Toutounji Hazem, Pipa Gordon
Institute of Cognitive Science, University of Osnabrück, Osnabrück, Lower Saxony, Germany.
PLoS Comput Biol. 2014 Mar 20;10(3):e1003512. doi: 10.1371/journal.pcbi.1003512. eCollection 2014 Mar.
It is a long-established fact that neuronal plasticity occupies the central role in generating neural function and computation. Nevertheless, no unifying account exists of how neurons in a recurrent cortical network learn to compute on temporally and spatially extended stimuli. However, these stimuli constitute the norm, rather than the exception, of the brain's input. Here, we introduce a geometric theory of learning spatiotemporal computations through neuronal plasticity. To that end, we rigorously formulate the problem of neural representations as a relation in space between stimulus-induced neural activity and the asymptotic dynamics of excitable cortical networks. Backed up by computer simulations and numerical analysis, we show that two canonical and widely spread forms of neuronal plasticity, that is, spike-timing-dependent synaptic plasticity and intrinsic plasticity, are both necessary for creating neural representations, such that these computations become realizable. Interestingly, the effects of these forms of plasticity on the emerging neural code relate to properties necessary for both combating and utilizing noise. The neural dynamics also exhibits features of the most likely stimulus in the network's spontaneous activity. These properties of the spatiotemporal neural code resulting from plasticity, having their grounding in nature, further consolidate the biological relevance of our findings.

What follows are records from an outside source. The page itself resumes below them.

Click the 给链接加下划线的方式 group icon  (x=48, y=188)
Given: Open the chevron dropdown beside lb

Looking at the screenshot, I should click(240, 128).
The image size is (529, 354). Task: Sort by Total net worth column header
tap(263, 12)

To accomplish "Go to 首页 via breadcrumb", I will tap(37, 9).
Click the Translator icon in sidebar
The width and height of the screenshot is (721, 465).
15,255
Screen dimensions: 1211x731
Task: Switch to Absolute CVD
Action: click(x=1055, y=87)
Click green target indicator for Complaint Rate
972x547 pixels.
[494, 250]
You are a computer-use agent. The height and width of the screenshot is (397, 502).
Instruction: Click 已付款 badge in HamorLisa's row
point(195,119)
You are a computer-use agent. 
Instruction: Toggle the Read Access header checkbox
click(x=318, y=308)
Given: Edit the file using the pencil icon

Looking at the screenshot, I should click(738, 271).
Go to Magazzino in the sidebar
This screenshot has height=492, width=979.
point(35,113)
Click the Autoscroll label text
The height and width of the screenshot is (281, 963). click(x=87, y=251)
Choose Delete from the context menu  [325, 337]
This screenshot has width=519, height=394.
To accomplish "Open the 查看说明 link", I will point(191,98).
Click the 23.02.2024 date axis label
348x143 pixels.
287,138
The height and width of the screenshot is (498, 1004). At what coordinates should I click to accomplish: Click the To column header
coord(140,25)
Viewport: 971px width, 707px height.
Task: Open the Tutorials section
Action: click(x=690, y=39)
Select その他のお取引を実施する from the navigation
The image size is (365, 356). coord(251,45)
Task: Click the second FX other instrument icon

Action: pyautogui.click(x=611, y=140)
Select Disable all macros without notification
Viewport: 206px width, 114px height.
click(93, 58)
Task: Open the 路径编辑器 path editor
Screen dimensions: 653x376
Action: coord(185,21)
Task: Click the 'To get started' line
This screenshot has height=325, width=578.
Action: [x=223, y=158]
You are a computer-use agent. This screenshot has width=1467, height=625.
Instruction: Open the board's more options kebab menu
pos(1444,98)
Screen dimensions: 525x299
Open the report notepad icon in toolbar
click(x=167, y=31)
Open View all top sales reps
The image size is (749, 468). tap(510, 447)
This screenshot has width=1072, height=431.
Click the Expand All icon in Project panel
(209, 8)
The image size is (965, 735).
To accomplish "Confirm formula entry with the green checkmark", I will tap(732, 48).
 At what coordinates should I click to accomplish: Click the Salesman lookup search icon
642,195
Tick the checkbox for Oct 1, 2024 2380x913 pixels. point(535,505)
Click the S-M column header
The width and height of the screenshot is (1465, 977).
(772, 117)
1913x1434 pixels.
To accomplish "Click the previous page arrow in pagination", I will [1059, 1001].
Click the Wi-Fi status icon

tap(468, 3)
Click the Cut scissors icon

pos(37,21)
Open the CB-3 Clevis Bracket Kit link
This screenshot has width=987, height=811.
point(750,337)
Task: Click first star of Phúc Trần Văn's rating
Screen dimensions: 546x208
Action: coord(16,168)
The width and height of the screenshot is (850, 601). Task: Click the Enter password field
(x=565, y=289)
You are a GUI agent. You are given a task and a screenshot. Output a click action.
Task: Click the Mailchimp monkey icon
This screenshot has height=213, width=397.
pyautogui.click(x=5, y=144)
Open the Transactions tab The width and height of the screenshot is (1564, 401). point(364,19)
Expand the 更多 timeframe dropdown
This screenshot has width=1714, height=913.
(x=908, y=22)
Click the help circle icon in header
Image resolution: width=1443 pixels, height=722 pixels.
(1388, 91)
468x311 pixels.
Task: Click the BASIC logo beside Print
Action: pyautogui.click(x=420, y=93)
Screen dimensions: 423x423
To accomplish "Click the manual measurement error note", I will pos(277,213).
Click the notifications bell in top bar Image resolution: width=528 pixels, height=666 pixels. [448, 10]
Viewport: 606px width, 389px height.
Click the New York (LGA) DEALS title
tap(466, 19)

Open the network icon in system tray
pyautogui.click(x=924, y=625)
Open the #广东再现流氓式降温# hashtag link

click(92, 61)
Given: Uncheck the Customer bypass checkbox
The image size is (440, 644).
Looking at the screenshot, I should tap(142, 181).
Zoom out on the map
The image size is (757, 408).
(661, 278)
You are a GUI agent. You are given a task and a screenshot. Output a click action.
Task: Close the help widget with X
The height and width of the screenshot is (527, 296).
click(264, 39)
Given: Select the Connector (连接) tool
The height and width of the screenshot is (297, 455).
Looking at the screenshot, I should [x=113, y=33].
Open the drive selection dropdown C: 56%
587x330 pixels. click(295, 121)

神经元可塑性在产生神经功能和计算中占据核心地位,这是一个长期确立的事实。然而,对于循环皮质网络中的神经元如何学会对时间和空间上扩展的刺激进行计算,目前尚无统一的解释。然而,这些刺激构成了大脑输入的常态,而非例外。在此,我们引入一种通过神经元可塑性学习时空计算的几何理论。为此,我们将神经表征问题严格地表述为刺激诱发的神经活动与可兴奋皮质网络的渐近动力学之间在空间上的一种关系。在计算机模拟和数值分析的支持下,我们表明两种典型且广泛存在的神经元可塑性形式,即依赖于脉冲时间的突触可塑性和内在可塑性,对于创建神经表征都是必要的,从而使这些计算得以实现。有趣的是,这些可塑性形式对新兴神经编码的影响与对抗和利用噪声所需的特性相关。神经动力学还表现出网络自发活动中最可能刺激的特征。由可塑性产生的这种时空神经编码的这些特性,基于自然基础,进一步巩固了我们研究结果的生物学相关性。